What a Lot a Little Is

In 1626, Indians sold what is now called Manhattan Island, New York. White settlers purchased it for a pile of trinkets worth only $24. Manhattan’s value as real estate is now appraised at $23.4 billion. But if the Indians had sold those trinkets for $24 cash and placed the money in a six percent compound-interest account, their investment would now total $27.6 billion. And if today’s Indians had inherited this fortune, they could buy back Manhattan and still have over $4 billion left in their account.

That isn’t to say the Indians got a fair deal, but rather to illustrate that what seems like a little bit might be a lot more than you thought. In other words, great accomplishments don’t necessarily require a huge initial investment, the talent of a genius, an incredible windfall, or a Herculean effort. Great accomplishments are possible for anyone who can must just a little bit and then keep at it with persistence.

Consider another example: just as $24 isn’t much principal, and six percent isn’t an attractive interest rate by today’s standards, a highway built at a seven percent grade isn’t what anyone would call steep.
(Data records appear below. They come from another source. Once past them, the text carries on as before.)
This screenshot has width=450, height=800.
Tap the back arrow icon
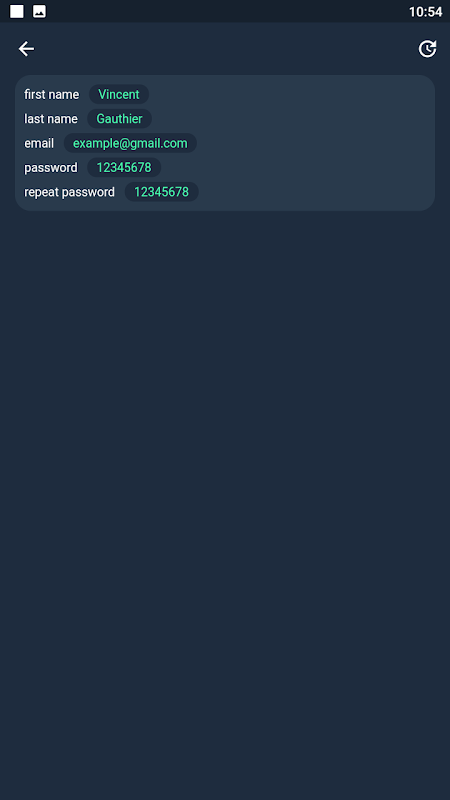(x=26, y=49)
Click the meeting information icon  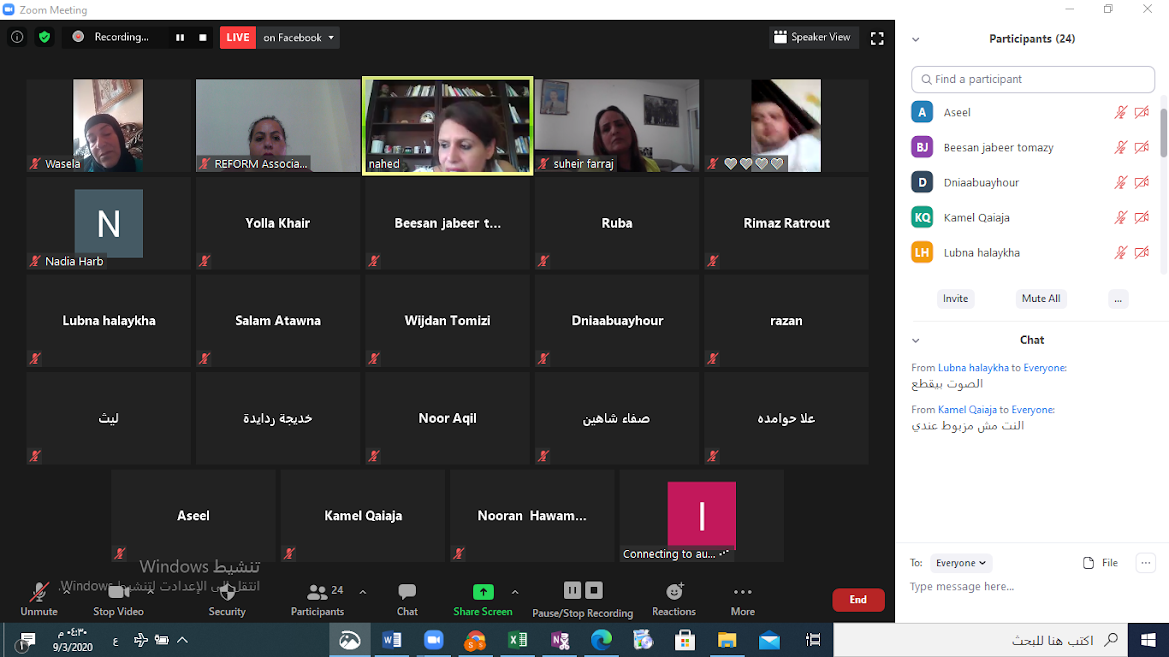tap(17, 37)
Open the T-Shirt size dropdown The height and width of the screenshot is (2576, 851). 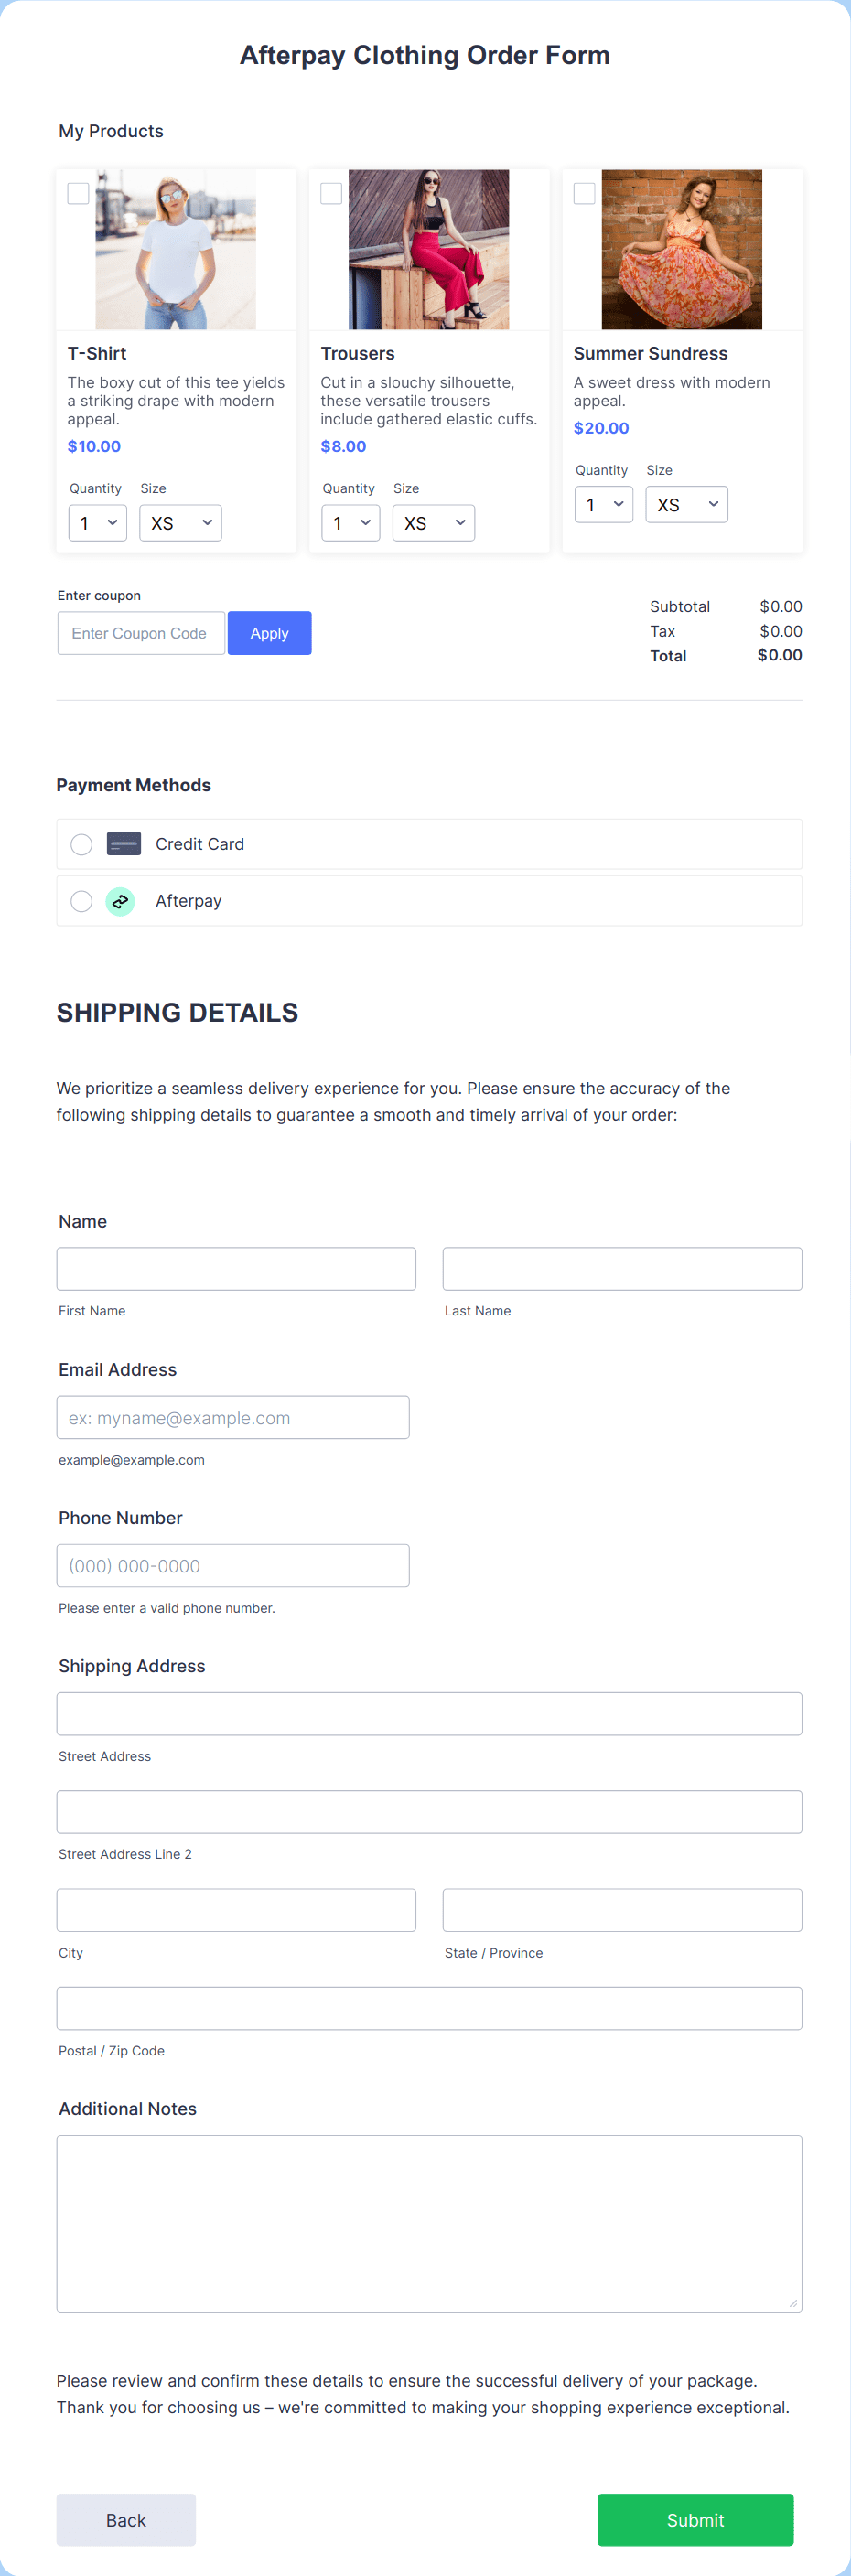180,522
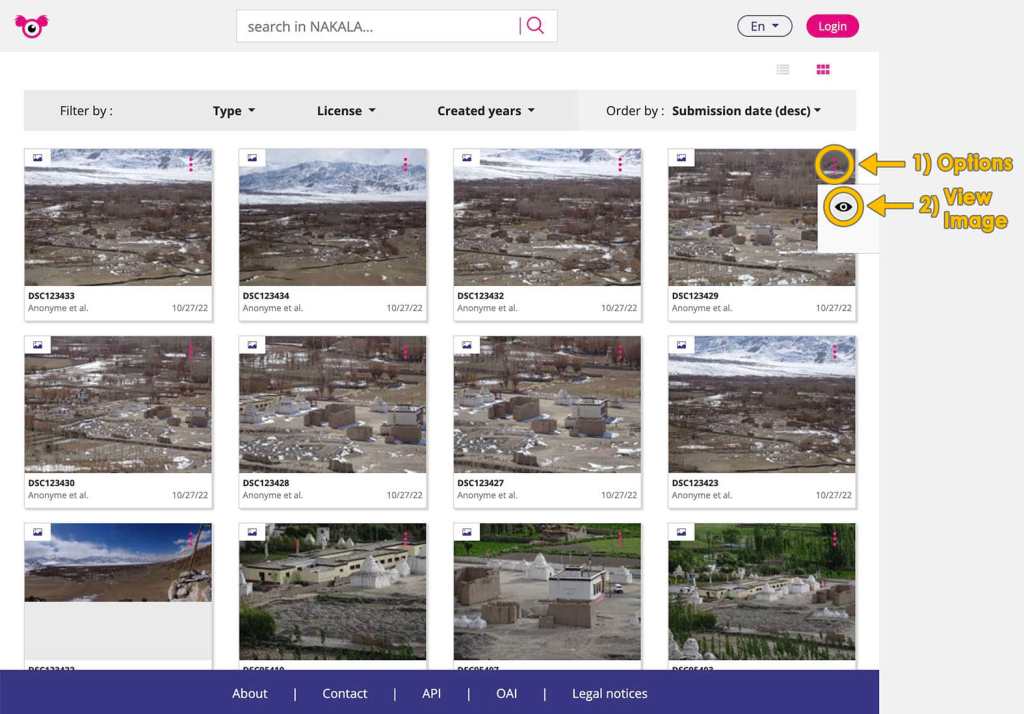Viewport: 1024px width, 714px height.
Task: Click the three-dot options on DSC123423
Action: click(834, 352)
If you stood at one end of a straight, three-mile stretch of this highway, you might swear it was level! But it’s not. And there is such a highway. It begins at sea level in California, and without ever exceeding a seven percent grade, it eventually reaches 12,095-foot Independence Pass in Colorado, at which point it acquires the distinction of being the highest paved road in the United States. It’s so high that trees don’t grow there. Only arctic tundra can survive the brutal climate. Hurricane-force winds sometimes slam across the pass, and snow is possible any day of the year. Even during a middling gale, the chill factor can easily plunge to minus 95 degrees in January. Yet you can drive there during summer, enjoy a 360-degree view of the magnificent Rocky Mountains; and all the way from the warm, sunny coastline, you won’t have climbed more than just a little bit.

So, whether you want to get rick or go far, lose weight or learn a new skill, win an award or write a book, don’t handicap yourself by imagining that your goal is beyond your reach. Start with just a little bit, and be persistent. You’ll probably accomplish a lot more than you thought possible. You can climb your “mountains” by making steady, safe and gradual progress.